Title Here.

Jul 29, 2005 04:04

Wow. Where do I begin. I'm not sure why I still vent in this thing but it's kinda all I have right now...


STORY:
Today (technically yesterday because of the time), I was supposed to have chill time with Krys, Patty, AJ, and Troy before going to dinner at the Cheesecake Factory with Molly, Josh, Anne, Matt, Mike, and David. It was supposed to be my last day with Troy and the last day the girlfriends had with the boyfriends before us girls headed off to San Diego. Woke up. Was happy, because Troy was my wake up call. Couldn't ask for a better one right? Cleaned the house. Waited for everyone to come. Krys, Patty, and AJ were an hour late and showed up at 3pm. They were supposed to chill like like 4 or 5 because Troy and I were supposed to then go to dinner. It was 4 and Troy still hadn't called me. Was kinda wondering where he was. So I called him and he said he wouldn't be able to get to my house til like 5 at the earliest. So I called Matt, Anne, Mikey, and David and told them that Molly, Josh, Troy, and I wouldn't be able to leave the house til 5 meaning we'd get to Brea Mall at like 5:30pm.

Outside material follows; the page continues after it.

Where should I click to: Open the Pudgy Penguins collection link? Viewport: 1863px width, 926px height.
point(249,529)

Waited til 5. No Troy. Called him like 20 times (yes literally.) no answer. AJ called him and he told AJ that he was at the hospital. Why couldn't he tell me that? Molly yelled at me about waiting for Troy so I yelled back for her to "just fuckin leave me then" so she did. I called Anne and them and told them that Troy and I wouldn't be able to make dinner. Sad thing was this was MY dinner party that I wasn't showing for. I stayed home. Cried. Had no one to call. So I called Sean and he basically told me off. Went a little like this.

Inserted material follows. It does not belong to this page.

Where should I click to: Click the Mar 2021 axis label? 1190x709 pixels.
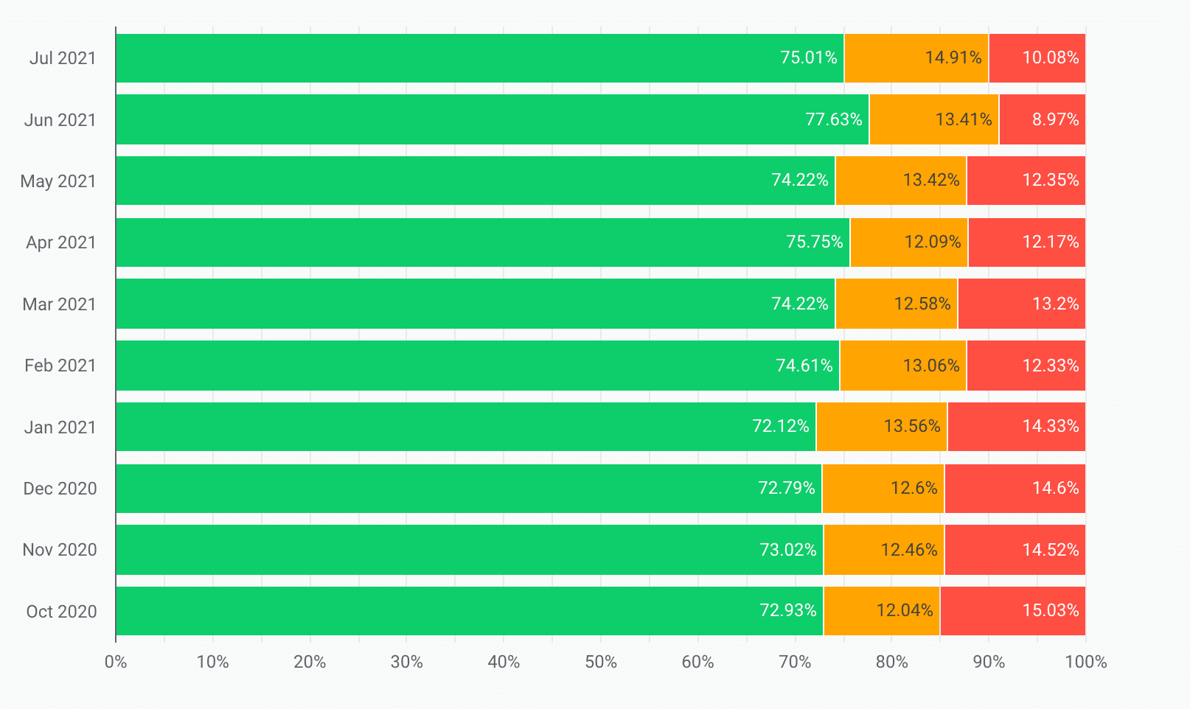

Sean: I'll take you to dinner to get your mind off of things. You just need to relax right now.
Amie: Umm...
S: Cmon babe! Anywhere you want! My treat.  :)
A: I don't know if Troy would like that so much. Might seem like a date or something.
S: ... Look at how much shit you've given up for him. All the shit you do for him. You decided to kick your friends outta your house so that you could have dinner with your precious TROY. You made Matt and them wait another hour to wait for this TROY. You got in yet another fight with your sister for TROY... You're now at home, when you should be out. All these sacrifices for this TROY and you didn't even see him. He didn't even call you. You were like this when you were with JJ too. Then you and JJ broke up and things were great. Back to normal. Now you're with Troy and it's like you're with JJ all over again. You don't drink, or smoke, or party. You're not even yourself anymore. All this for a guy. Is he worth it? Losing everything. Your family, your friends, YOURSELF baby?
A: ....

Boy did that make my day even better. But it gets WORSE. I'm pretty sure that I cried myself to sleep because I was crying after Sean basically hung up on me, then the next thing I know, Vickie is calling me asking me what's wrong and I'm yelling at her to leave me alone and to let me go back to sleep. Sorry Vickie. I still love you MUCHO. Now it's 4am and Troy still hasn't called me. A part of me is still expecting him to call. Waiting kinda. But the other part is telling me to fuck it. To drug myself to sleep. I'm supposed to be happy. I'm going to a MAJOR concert in a couple hours with The killers, Death Cab, Dashboard and a whole bunch of other bands I love. Yet I'm not happy. I'm not content with things. Hahaha. To all the bitches at school that think Miss Amie leads a perfect life...THINK AGAIN BITCHES. Even the pretty girls get let down. Even the popular bitches get hurt. Even the meanest whores cry.